• Daftar Tugas:
**1)** Jawablah pertanyaan berikut berdasarkan berita tentang pengakuan bangsa Papua di Honiara:
(a) Siapa yang disebut menyatakan "tanda heran yang satu ke tanda heran yang lain"?
(b) Berapa negara berdaulat penuh yang mengakui bangsa Papua sebagai bagian dari ras Melanesia?
(c) Negara mana saja yang tak kuasa menghentikan komitmen Perdana Menteri Kepulauan Solomon?
**2)** Bisakah berita tentang pengakuan bangsa Papua di Honiara diringkas dalam dua kalimat?
**3)** Teruskan berita tentang pengakuan bangsa Papua di Honiara setelah kalimat terakhirnya.

• Teks:
Kamis, 25 Juni 2015

Tanda Heran Itu ada di Honiara


Honiara,– Perjalanan panjang bangsa Papua hingga lebih dari 50 tahun untuk mendapatkan pengakuan sebagai sebuah bangsa, akhirnya menemukan muaranya. Apa yang disebut oleh IS Kijne, tanda heran yang satu ke tanda heran yang lain, kini terbukti untuk Tanah Papua. Bangsa Papua akhirnya diakui sebagai bagian dari ras Melanesia oleh empat negara berdaulat penuh dan gerakan pembebasan Kanak (FLNKS) yang sedang mempersiapkan kemerdekaan mereka.
Fiji dan PNG tak kuasa menghentikan komitmen Perdana Menteri Kepulauan Solomon, Pemimpin FLNKS dan Vanuatu. Namun Vanuatu, Kepulauan Solomon dan FLNKS juga tak sanggup menolak keinginan Fiji dan PNG. Namun apapun itu, keputusan para pemimpin MSG telah menempatkan bangsa Papua dalam pengakuan sebuah bangsa dan rakyat yang ingin berdaulat di atas tanahnya sendiri.

• Data Tersimpan:
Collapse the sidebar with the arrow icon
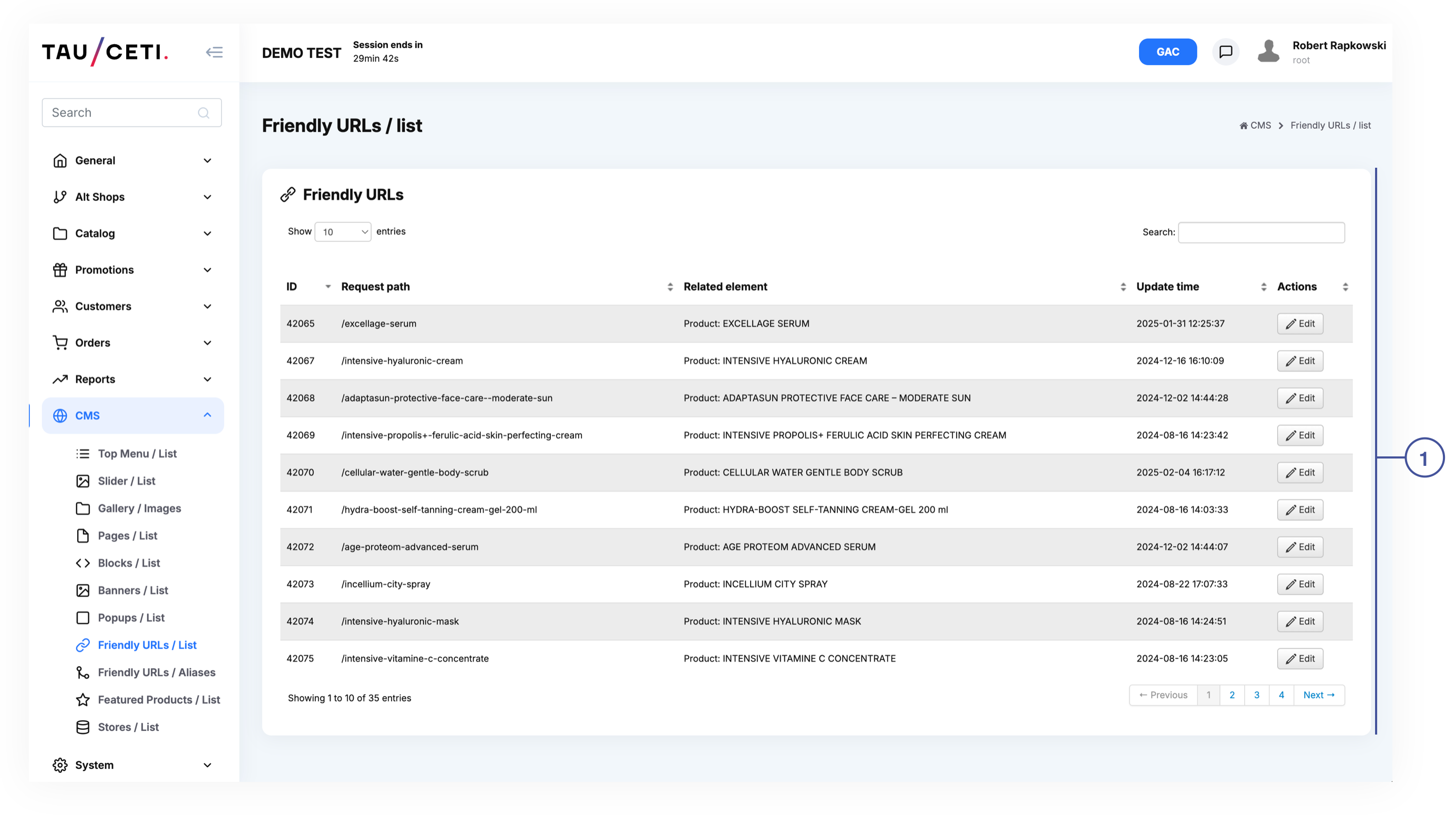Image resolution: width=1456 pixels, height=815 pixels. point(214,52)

...

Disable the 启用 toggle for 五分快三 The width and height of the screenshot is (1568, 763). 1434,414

--

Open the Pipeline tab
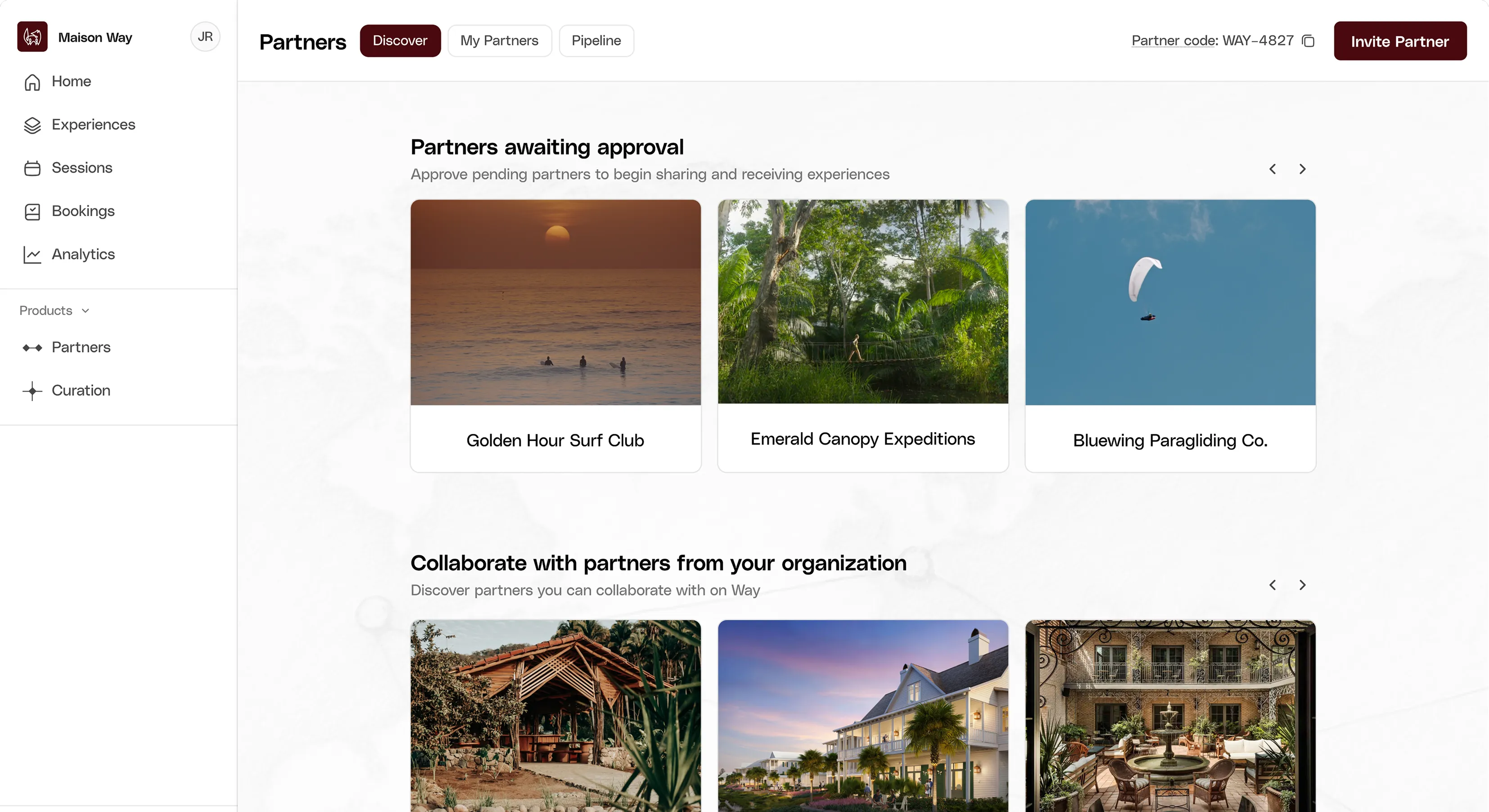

• Jawaban per Tugas:
**1)**
(a) IS Kijne.
(b) Empat negara.
(c) Fiji dan PNG.

**2)** Setelah lebih dari 50 tahun berjuang, bangsa Papua akhirnya diakui sebagai bagian dari ras Melanesia oleh empat negara berdaulat penuh dan gerakan pembebasan Kanak (FLNKS). Fiji dan PNG tak kuasa menghentikan komitmen Kepulauan Solomon, FLNKS, dan Vanuatu, sedangkan ketiganya juga tak sanggup menolak keinginan Fiji dan PNG, tetapi keputusan para pemimpin MSG telah menempatkan bangsa Papua sebagai bangsa dan rakyat yang ingin berdaulat di atas tanahnya sendiri.

**3)**
Para pemimpin MSG telah memutuskan memberikan status anggota asosiasi kepada Indonesia dan memberikan status observer/pengamat kepada United Liberation Movement for West Papua (ULMWP) yang mewakili bangsa Melanesia yang berada di luar Papua. Indonesia, naik satu level dari status sebelumnya, observer. Sedangkan Papua untuk pertama kalinya mendapatkan status sebagai bagian ras Melanesia di forum subregional Melanesia. Dua keputusan ini dituangkan dalam Komunike MSG yang ke 20 di Honiara, Jumat (26 Juni 2015).
Oktovianus Mote, Sekjen ULMWP menerima keputusan para pemimpin MSG ini dengan besar hati. Ia mengaku, sekalipun yang diharapkan lebih tinggi, namun bangsa Papua sangat menghargai keputusan para pemimpin Melanesia ini.
“Kami telah berusaha keras. Kami juga sadar, ini jalan Tuhan yang diberikan pada bangsa Papua. Kami harus menerima ini untuk melangkah ke tahap selanjutnya,” kata Octovianus Mote, Jumat (26/6/2015).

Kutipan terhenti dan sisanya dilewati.